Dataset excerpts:
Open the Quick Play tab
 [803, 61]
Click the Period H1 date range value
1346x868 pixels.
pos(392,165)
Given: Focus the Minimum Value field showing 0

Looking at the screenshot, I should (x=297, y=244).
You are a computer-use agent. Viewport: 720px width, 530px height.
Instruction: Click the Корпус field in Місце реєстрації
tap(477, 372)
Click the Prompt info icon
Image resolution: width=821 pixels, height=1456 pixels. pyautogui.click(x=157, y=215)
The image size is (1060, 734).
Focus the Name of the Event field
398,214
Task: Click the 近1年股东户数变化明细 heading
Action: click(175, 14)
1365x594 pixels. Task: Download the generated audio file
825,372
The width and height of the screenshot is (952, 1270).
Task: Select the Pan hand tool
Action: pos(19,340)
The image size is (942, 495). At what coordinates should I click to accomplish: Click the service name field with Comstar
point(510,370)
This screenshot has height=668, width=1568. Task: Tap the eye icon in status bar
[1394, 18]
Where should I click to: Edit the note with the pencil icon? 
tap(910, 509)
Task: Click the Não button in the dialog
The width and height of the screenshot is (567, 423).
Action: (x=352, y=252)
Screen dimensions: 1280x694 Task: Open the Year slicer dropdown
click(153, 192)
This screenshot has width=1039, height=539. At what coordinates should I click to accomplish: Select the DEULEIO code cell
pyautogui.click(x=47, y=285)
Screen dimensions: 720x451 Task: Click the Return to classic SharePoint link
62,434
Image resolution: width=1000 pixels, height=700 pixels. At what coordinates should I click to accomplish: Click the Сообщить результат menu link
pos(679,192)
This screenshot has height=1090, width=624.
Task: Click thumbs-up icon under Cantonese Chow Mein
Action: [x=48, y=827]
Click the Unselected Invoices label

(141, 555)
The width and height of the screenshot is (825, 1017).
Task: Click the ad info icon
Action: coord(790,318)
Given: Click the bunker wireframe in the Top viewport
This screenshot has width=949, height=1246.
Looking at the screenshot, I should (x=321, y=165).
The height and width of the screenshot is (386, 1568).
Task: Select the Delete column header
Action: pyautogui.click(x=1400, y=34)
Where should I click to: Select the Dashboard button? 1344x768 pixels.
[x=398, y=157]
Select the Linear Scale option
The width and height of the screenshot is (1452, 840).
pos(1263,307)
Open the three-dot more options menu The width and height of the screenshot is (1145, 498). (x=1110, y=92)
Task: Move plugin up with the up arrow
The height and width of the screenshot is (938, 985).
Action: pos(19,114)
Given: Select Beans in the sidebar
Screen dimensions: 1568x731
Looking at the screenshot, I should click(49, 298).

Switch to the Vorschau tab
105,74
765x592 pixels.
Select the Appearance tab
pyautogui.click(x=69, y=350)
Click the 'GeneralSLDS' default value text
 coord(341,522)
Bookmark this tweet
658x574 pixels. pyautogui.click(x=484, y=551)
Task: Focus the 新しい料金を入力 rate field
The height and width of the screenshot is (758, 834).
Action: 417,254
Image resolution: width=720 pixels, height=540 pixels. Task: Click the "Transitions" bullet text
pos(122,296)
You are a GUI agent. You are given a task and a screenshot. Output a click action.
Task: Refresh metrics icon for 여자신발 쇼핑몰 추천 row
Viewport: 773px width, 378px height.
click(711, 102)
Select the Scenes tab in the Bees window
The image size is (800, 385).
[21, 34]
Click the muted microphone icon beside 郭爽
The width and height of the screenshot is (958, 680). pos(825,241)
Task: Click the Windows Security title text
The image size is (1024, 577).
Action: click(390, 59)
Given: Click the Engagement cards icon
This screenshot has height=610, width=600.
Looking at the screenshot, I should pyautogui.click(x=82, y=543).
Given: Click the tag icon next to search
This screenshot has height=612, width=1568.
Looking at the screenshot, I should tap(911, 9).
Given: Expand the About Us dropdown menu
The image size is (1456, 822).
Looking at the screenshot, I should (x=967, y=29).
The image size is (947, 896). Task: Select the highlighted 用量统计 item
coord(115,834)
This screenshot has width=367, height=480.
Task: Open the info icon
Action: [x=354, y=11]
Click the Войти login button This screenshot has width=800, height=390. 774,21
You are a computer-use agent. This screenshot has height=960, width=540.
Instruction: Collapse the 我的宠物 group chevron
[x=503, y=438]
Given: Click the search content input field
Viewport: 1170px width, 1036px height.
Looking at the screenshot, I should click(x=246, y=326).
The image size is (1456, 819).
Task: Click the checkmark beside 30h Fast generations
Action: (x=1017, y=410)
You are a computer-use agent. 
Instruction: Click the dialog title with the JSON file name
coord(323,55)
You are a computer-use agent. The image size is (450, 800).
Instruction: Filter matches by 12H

_WHAT YOU HAVE TO DO_. Report each line in the entries where the string "search" occurs.

_SOLUTION TO THIS PROBLEM_.
Given: Click the tag icon next to search
Given: Click the search content input field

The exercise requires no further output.